An R package for defining causal data generating processes with known ground truth and evaluating estimator performance against them.

Features

  • Structural causal model with explicit effect, propensity, and baseline functions
  • Named covariate roles: confounder, instrument, effect modifier, noise
  • Preset confounding levels ("low", "moderate", "high") or custom functions
  • Exact or Monte Carlo true ATE computed at construction time
  • Flexible estimator interface: named numeric vector, named list, or one-row data frame
  • Tidy performance metrics: bias, RMSE, coverage, and power with Monte Carlo standard errors
  • Grid evaluation over the Cartesian product of any DGP parameters
  • Reproducible via seed control at every stage

Installation

Requires R 4.0 or higher. Install from GitHub:

# install.packages("devtools")
devtools::install_github("chaycereed/causalsim")

Usage

Define a data generating process

causalsim_dgp() specifies the structural model. Parameters can be scalars, preset strings, or functions of the covariate names.

library(causalsim)

dgp <- causalsim_dgp(
  n             = 500,
  n_confounders = 1,
  effect        = 2,
  propensity    = "moderate",
  baseline      = "moderate"
)
dgp

Draw a dataset

causalsim_draw() simulates one dataset from the DGP. The returned data frame includes covariate columns, treatment A, outcome Y, individual effect .tau, and propensity .p.

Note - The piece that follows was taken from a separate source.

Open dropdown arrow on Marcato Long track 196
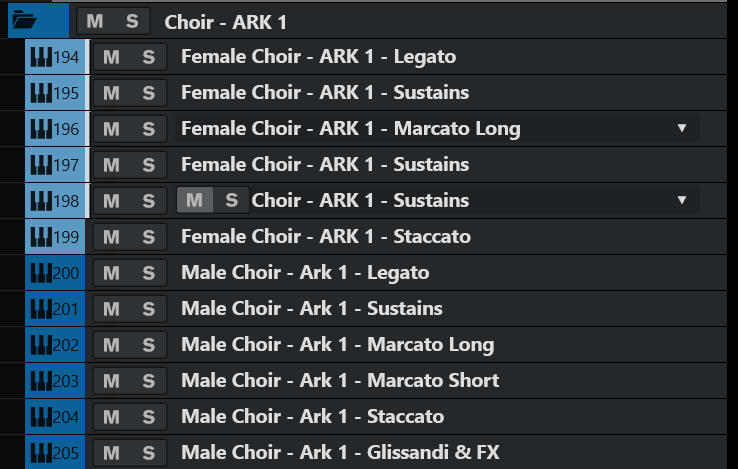Screen dimensions: 738x469 tap(682, 128)
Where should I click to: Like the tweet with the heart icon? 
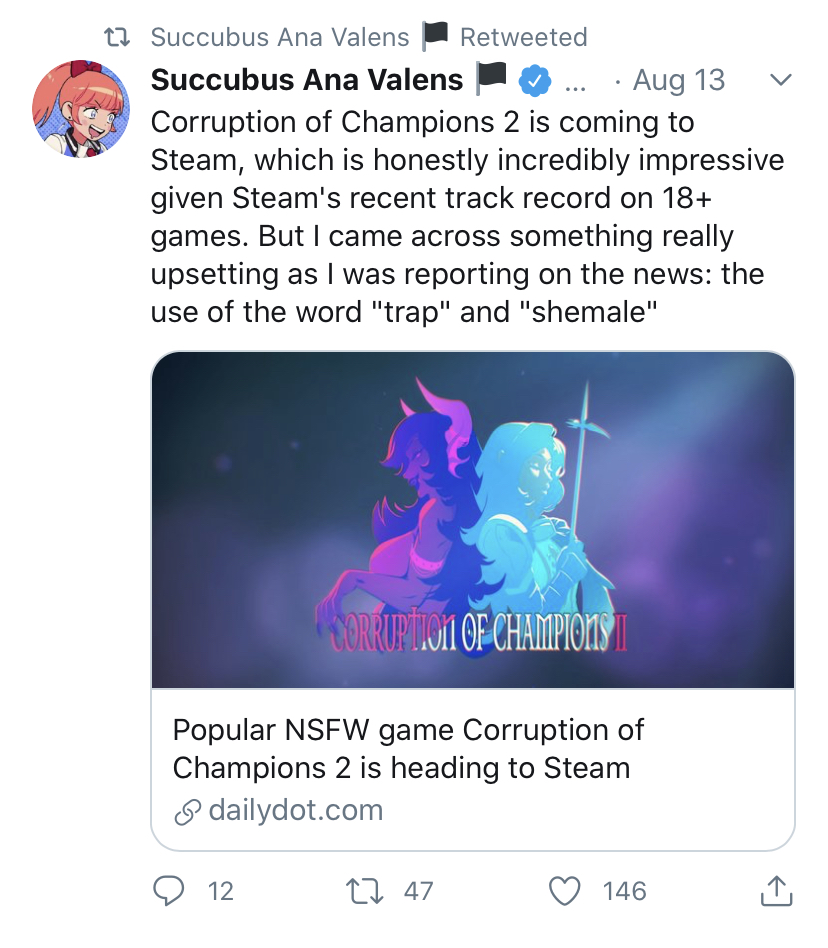(566, 890)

dat <- causalsim_draw(dgp, seed = 1L)
head(dat)

Evaluate an estimator

An estimator is any function that accepts a data frame and returns a named numeric vector with at minimum an estimate field. ci_lower and ci_upper enable coverage and power metrics.

ols_est <- function(data) {
  fit <- lm(Y ~ A + W, data = data)
  est <- coef(fit)[["A"]]
  se  <- sqrt(vcov(fit)["A", "A"])
  c(estimate = est, ci_lower = est - 1.96 * se, ci_upper = est + 1.96 * se)
}

result <- causalsim_eval(dgp, ols_est, reps = 200L, seed = 1L)
result

summary(result)
plot(result)

Evaluate across a parameter grid

causalsim_grid() runs the evaluator over the Cartesian product of any DGP parameters, returning a tidy data frame of metrics for each cell.

grid_result <- causalsim_grid(
  dgp       = dgp,
  estimator = ols_est,
  vary      = list(n = c(100L, 250L, 500L, 1000L)),
  reps      = 200L,
  metrics   = c("bias", "rmse"),
  seed      = 1L
)
grid_result

License

MIT License. See LICENSE for details.